Sua madre gli posò una mano sulla spalla e con l’altra si battè la fronte, dicendo:

«È scritto qui, nessuno mi ha scritto. È una cosa scritta qui.

Daniele perdette la pazienza.

«Parlate chiaro» diss’egli. «Lì non so leggere.

«S’io parlassi chiaro» sussurrò la signora Cortis mettendogli il viso addosso con tanto d’occhi spalancati e scotendo in aria l’indice della mano destra «tu proveresti un rimorso eterno di avere stretta la mano scellerata (quell’indice teso andò su su verso il cielo) di lui!

«Cosa ha fatto?» disse Daniele sorpreso.

Ella giunse le mani, mise un lungo gemito per le labbra strette, e, data una giravolta in fretta, corse via a capo basso, raccolse, presso lo scalino della porta, le sottane in due bracciate, e saltò in casa.

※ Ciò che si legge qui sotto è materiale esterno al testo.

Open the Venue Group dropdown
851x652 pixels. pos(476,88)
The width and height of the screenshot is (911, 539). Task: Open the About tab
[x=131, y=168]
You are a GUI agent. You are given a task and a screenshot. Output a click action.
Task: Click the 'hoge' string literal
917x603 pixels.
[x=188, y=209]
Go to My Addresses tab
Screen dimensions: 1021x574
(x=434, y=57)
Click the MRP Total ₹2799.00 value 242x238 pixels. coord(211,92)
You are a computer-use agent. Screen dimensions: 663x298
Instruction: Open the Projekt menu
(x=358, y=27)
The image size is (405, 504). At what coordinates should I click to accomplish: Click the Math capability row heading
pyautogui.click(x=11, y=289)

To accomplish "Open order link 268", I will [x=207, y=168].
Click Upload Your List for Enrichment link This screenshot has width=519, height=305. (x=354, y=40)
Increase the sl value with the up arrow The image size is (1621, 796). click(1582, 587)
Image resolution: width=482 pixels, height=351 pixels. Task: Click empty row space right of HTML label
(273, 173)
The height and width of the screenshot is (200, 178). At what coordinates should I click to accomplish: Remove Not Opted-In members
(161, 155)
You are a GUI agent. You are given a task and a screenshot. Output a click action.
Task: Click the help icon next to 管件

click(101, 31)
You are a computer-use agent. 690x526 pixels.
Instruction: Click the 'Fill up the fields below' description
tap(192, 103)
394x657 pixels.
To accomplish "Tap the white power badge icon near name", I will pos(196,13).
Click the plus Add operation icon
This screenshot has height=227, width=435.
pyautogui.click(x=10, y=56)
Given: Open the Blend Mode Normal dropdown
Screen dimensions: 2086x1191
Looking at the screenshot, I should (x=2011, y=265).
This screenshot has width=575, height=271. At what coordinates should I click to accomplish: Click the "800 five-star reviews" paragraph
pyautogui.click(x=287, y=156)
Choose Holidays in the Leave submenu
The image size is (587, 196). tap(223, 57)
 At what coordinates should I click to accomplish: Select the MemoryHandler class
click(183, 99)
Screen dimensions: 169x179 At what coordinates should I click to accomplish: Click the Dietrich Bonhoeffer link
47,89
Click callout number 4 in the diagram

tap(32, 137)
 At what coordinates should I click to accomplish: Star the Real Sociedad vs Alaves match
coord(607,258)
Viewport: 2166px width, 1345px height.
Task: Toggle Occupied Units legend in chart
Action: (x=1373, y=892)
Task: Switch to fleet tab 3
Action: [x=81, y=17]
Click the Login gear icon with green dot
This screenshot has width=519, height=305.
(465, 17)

Daniele la seguì, ma ella, prima ancora d’essere interrogata diede in ismanie, lo supplicò di non chiederle nulla, promise che in un momento più tranquillo avrebbe parlato. Intanto lui doveva togliersi da Villascura, andar lontano, ben lontano.

«Io spero» diss’ella «che ti facciano deputato, che tu ti stabilisca a Roma. Allora ci vengo anch’io a Roma. Roma è la città dell’anima mia. Oh se potessi morire a Roma! Là ti vedrei spesso, almeno dalle tribune della Camera. Non è vero, Daniele?

«Cosa ha fatto Di Santa Giulia?» diss’egli.

«Ma, Dio!» rispose la signora. «Perchè mi vuoi tormentare? Del resto, è impossibile che tuo padre non te ne abbia mai parlato.